[Your objective]
Transcribe the lines of the records starting with the one that has "Task: Click the info" in it and ending with the last, and transcribe nothing else.

[Stored records]
###

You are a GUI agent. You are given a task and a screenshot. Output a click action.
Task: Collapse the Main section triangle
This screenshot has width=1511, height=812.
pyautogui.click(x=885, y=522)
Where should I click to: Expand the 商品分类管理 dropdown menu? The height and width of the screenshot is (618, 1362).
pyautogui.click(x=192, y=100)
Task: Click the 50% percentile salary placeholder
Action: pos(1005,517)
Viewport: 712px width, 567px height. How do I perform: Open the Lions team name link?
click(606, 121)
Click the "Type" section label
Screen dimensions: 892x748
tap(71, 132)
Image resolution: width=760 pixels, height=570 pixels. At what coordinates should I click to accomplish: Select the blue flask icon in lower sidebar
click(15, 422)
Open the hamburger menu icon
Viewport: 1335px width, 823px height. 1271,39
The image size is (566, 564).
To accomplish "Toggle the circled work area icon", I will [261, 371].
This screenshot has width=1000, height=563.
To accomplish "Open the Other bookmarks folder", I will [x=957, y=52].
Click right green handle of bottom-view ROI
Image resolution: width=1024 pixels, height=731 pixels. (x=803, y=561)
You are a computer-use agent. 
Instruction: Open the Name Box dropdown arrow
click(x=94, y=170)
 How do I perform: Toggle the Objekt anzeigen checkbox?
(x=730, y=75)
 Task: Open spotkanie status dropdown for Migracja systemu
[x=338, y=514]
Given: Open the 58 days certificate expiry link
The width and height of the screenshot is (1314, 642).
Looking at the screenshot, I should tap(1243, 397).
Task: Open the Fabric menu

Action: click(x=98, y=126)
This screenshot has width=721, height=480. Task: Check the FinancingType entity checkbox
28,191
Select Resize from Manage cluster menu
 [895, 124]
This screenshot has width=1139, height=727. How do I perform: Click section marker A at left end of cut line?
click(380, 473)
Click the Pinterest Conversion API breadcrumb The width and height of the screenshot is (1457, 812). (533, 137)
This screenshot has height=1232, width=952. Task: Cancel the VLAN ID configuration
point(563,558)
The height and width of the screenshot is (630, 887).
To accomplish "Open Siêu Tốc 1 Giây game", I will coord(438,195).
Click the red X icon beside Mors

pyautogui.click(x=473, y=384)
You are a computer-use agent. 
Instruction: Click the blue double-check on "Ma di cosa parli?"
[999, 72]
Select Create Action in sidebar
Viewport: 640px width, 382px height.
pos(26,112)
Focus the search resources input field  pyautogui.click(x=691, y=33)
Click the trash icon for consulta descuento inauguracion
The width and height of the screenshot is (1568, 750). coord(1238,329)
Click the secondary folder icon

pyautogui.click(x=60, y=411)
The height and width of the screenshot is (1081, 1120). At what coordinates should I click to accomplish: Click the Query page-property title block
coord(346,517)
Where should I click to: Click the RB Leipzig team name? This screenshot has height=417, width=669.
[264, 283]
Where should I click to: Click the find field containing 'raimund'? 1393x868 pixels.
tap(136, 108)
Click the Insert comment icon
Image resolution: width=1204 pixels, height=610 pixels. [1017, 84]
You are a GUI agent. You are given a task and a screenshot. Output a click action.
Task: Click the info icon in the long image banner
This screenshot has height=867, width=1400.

###

[Task answer]
Task: Click the info icon in the long image banner
This screenshot has height=867, width=1400.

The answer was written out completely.